Толпа загудела сильнее. Послышались голоса:

– Не дойдем!

– Погибнем в песках!

К самому коню пробился больной красноармеец, закутанный в одеяло, прохрипел:

– Все равно пришла погибель. Пусть хоть дадут погреться в мазанке.

Иван Боронин приподнялся в стременах:

– Приказываю стать в колонну! Вместе пойдем на Астрахань. Товарищ фельдшер сказал хорошие слова: «Сохраним себя для революции». Нам еще придется биться с кадетом, товарищи. Мы должны расквитаться за все муки, за голод, за холод, за погибших. Больным – остаться, остальным – стать в колонну.

Красноармеец, закутанный в одеяло, крикнул:

– Конник пешему не товарищ. Сытый голодному не друг!

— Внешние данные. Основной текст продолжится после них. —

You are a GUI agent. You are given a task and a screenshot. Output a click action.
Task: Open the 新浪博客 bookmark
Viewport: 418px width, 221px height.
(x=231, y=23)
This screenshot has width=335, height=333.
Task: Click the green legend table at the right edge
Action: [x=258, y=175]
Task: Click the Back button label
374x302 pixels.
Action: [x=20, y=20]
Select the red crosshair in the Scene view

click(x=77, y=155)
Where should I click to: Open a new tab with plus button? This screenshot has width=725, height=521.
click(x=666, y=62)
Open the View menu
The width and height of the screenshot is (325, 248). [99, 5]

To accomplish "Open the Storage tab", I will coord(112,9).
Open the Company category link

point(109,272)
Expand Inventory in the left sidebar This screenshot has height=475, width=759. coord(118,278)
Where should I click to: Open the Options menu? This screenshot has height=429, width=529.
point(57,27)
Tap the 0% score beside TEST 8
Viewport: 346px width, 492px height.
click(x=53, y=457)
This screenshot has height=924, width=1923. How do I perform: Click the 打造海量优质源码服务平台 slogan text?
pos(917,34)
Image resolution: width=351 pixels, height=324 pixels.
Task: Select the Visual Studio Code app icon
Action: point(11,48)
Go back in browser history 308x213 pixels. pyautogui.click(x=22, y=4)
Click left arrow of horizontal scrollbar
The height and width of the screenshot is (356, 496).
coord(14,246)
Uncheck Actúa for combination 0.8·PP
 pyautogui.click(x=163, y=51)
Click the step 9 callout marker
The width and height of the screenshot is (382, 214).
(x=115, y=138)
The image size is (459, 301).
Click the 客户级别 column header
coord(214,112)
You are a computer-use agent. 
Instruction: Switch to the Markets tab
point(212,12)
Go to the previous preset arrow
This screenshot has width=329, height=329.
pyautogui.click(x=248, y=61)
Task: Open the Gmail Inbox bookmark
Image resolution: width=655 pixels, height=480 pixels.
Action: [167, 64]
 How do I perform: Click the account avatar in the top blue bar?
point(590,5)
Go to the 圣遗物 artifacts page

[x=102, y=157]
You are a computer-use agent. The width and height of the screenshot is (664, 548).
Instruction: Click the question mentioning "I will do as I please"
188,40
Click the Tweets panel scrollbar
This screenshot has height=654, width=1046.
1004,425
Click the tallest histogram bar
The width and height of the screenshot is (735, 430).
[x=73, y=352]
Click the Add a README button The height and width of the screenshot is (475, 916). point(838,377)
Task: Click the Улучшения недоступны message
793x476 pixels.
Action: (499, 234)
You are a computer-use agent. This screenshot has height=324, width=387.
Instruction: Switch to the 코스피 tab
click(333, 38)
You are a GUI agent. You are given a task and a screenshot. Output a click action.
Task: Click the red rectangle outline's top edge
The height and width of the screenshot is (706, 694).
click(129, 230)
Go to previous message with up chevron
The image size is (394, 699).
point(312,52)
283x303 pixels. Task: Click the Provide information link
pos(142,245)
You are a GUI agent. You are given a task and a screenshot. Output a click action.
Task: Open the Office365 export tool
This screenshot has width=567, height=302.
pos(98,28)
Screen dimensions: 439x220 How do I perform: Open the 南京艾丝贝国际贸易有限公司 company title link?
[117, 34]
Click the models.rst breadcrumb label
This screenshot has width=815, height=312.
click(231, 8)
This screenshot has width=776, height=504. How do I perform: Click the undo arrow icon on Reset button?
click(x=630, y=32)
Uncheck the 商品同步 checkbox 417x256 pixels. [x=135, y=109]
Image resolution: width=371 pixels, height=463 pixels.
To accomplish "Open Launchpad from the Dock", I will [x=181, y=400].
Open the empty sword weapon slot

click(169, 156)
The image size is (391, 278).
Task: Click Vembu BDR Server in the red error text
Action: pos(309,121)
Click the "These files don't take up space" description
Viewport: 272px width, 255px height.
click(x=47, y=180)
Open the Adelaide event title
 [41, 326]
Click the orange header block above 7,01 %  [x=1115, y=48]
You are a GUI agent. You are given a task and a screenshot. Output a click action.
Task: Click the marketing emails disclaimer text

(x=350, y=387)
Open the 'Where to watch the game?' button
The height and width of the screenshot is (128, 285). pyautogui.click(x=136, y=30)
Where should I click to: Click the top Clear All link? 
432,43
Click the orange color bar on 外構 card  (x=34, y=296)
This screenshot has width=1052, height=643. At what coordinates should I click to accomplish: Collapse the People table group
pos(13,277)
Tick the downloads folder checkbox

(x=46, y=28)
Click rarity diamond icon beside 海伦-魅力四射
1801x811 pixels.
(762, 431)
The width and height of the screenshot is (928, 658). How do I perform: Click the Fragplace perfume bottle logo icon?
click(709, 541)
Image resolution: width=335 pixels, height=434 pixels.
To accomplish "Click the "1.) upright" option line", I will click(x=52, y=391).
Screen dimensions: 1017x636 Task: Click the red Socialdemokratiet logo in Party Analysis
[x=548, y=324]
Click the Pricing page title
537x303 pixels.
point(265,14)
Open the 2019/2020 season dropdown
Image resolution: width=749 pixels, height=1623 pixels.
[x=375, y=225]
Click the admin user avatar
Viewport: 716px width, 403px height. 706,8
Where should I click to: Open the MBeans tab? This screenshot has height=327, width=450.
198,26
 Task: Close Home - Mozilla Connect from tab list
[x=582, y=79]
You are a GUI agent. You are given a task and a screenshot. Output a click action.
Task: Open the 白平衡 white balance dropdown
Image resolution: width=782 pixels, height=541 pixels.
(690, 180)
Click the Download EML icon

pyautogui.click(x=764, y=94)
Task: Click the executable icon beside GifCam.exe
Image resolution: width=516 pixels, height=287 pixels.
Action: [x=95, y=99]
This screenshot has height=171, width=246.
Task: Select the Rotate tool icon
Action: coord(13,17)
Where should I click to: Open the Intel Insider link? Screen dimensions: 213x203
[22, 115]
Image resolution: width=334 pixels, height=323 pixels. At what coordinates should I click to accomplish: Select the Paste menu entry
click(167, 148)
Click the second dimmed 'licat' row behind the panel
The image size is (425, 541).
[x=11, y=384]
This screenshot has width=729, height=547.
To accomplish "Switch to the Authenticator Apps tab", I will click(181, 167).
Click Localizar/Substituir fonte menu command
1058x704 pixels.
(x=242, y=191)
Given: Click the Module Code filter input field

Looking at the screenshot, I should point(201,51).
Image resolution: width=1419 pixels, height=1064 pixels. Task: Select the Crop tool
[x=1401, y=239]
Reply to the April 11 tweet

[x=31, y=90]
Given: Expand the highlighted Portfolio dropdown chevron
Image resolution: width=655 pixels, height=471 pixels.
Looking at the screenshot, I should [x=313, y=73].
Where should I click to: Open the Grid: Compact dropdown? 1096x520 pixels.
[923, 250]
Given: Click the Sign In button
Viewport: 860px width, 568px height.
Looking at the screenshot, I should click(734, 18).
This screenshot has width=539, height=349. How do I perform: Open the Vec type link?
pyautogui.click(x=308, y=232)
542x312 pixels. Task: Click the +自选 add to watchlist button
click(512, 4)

– Брешешь, дорогой! – Иван Боронин погрозил кулаком. – Я друг твой, и все мы братья… У нас у всех одно дело: разбить кадета, закончить войну и прийти до своего дому. Нас ждут матери, жены, дети. На Астрахань будем идти так: два часа я на коне, два часа ты на коне! Становись!

– А правду говоришь, товарищ командир?

Боронин слез с коня:

– Вот тебе моя коняга! Садись!

Повеселевший красноармеец ловко забрался на коня, крикнул толпе:

– Становись, ребята! С таким командиром наверняка дойдем до Астрахани.

Бойцы встали в колонну. Поредела бушующая толпа у мазанок.

Фельдшер с удивлением смотрел вслед колонне, уходящей за конницей, и крестился всей замерзшей пятерней.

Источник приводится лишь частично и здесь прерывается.